Hayley Williams, the sort of cute, but flat-chested frontwoman of Paramore has been in the news lately. Two of the band's founding members, drummer Zac Farro, and guitarist Josh Farro left the band this week, under less than pleasant circumstances. Williams immediately jumped to Paramore's website to address the situation, saying that the two members "didn't want to be here," while the Farro brothers paint a different picture here. So what is the story behind the split?
Well, by many accounts alleged by the Farro brothers, Williams portrays her fellow bandmates as "hired guns," who are unable to make it on their own. Her parents(who also were her managers) told the now former band members, that Paramore was Hayley's solo project. Now, there are two sides to every argument, so why have I chosen to side with the disgraced bandmates? Well, there is much evidence to support their claims.
When Paramore started to achieve mainstream success with their sophomore album, "Riot," Williams achieved much of the publicity, and her bandmates were treated as her subordinates. As the bands popularity continued to rise, the ego of Williams continued to grow as well. She even crossed over to pop, with her contribution to that "airplanes" song. She is obviously trying to make a crossover into shitty, generic pop, a la Gwen Stefani.

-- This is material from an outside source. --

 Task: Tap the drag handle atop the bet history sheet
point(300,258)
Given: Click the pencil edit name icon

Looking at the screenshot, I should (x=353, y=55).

I admit, I am a Paramore fan, they have been a bit of a guilty pleasure in between my metal and hardcore records. Williams has a decent voice, and unlike most "pop" stars, she actually writes most of her own lyrics. She's cute in that obtainable way, I see her, and I think I could actually bang her, unlike most pop stars. However, if you listen to the bands new record, and follow the band, the demise was foreshadowed.
Williams comes off as the bitch in this situation. She puts up a cliche-riddled "sorry to see them go," message, while her bandmates portray her in a different light. The challenge for the flat-chested singer will be to write hit songs with Josh Farro, who helped write much of their music. Then once what's left of Paramore is gone, she can make terrible songs like Katy Perry about kissing girls, and licking ass. The only difference is I would give my left nut to spin Katy Perry's ass on my shaft, while I'd just buy Hayley dinner at Outback Steakhouse. Average looking girls rarely make it in pop. Sorry Hayley.
Don't worry Hayley, when we look back at your Behind the Music story, we can talk about how your massive ego led to the demise of a successful band, and that time you won the "Douchebag of the Week!" P.S. get a tit job!